Hua Ji Bao Dang at Bukit Merah
I have a soft spot for bao. Growing up, bao was always a staple breakfast and snack item in my house. Be it the frozen supermarket ones, or the famous Tanjong Rhu char siew bao that regularly made its way to our dining table when my dad was in the mood to queue, the humble bao holds many happy childhood memories for me.
Hua Ji Bao Dang is a small family-run business in Bukit Merah that has been around since 1988. Located on one end of 115 Bukit Merah View Market and Food Centre, this hawker stall specialises in handmade bao and dim sum at wallet-friendly prices.
Run by second-generation owners Mr Tang and his wife, everything is done by hand, from the kneading of the bao skin, to most of the fillings. The tedious process begins at 5am, and continues through the morning even after the stall opens at 6:30am—that’s how you know the goodies are fresh.
Food at Hua Ji Bao Dang
The cheapest items on their menu are the Siew Mai, Red Bean Bao, Char Siew Bao, and Lotus Paste Bao, which will set you back at just $0.90 a pop. According to Mr Tang’s wife who mans the stall, the bao fillings are all made in-house, with the exception of the red bean and lotus paste that are sourced from their trusted supplier.

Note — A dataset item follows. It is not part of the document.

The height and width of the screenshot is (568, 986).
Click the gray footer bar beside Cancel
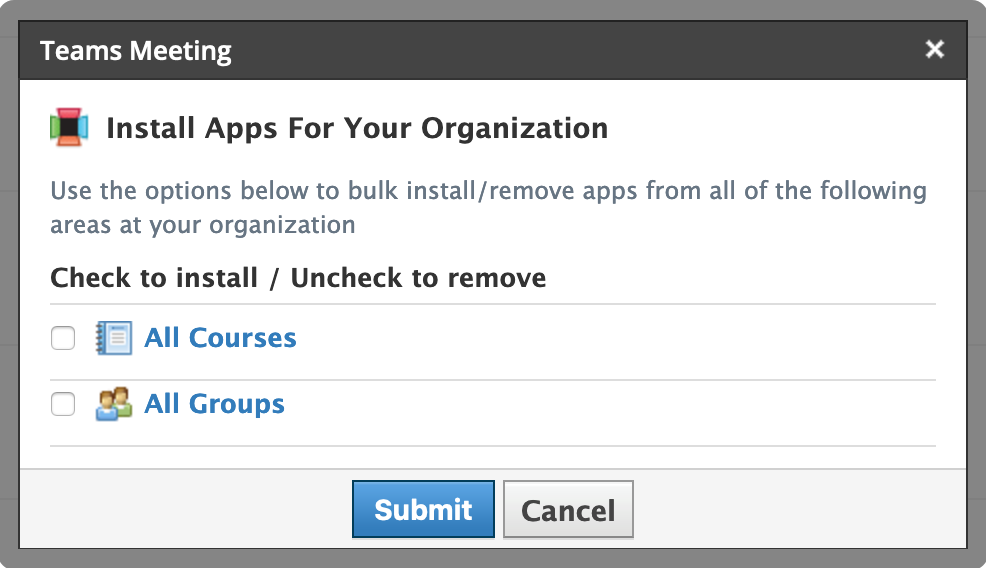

Lotus paste bao isn’t my usual go-to, as most I’ve tried tend to be cloyingly sweet, but the version at Hua Ji Bao Dang won me over. Served straight from the steam basket, this bite-sized number was piping hot, which made the lotus paste filling, AKA lian yong, almost lava-like. Coupled with the pillowy bun texture, this was heavenly.
Thankfully, the filling wasn’t too sweet either, which made me crave more.
Another old-school classic is the Red Bean Bao. While this was pretty much faultless—generously filled and not too sweet—I felt that it paled in comparison to the Lotus Paste Bao. Nonetheless, it’s still a decent snack overall, and a childhood favourite for many of their regulars.
Char Siew Pau ranks top on my list when it comes to bao flavours, so I was excited to try Hua Ji Bao Dang’s rendition. Like all the other baos here, this was sufficiently filled, which scored brownie points. Small chunks of char siew meant each bite was easy, and the sweet sauce immersed well into the meat for extra flavour. I prefer lean over fatty char siew, but if you’re the opposite, you might find the meat filling a tad bland.
If you only have space for one item, order the Big Pao ($2). You get a chock-full of tender, well-marinated pork with a small slice of hard-boiled egg for added texture, snugly encased within a thin bao skin. This pau was my favourite of the lot, also because the sauce from the pork seeped into the bun, making it even softer and more flavourful.
Besides pau, Hua Ji Bao Dian offers a variety of dim sum items, also made by hand and steamed fresh on site. The Siew Mai ($0.90) is a worthy pick; think juicy meat wrapped in thin wonton-like skin, exploding with a rich, yet not jelak, pork flavour. It’s definitely one of the better hawker stall siew mai I’ve had that’s priced below $1.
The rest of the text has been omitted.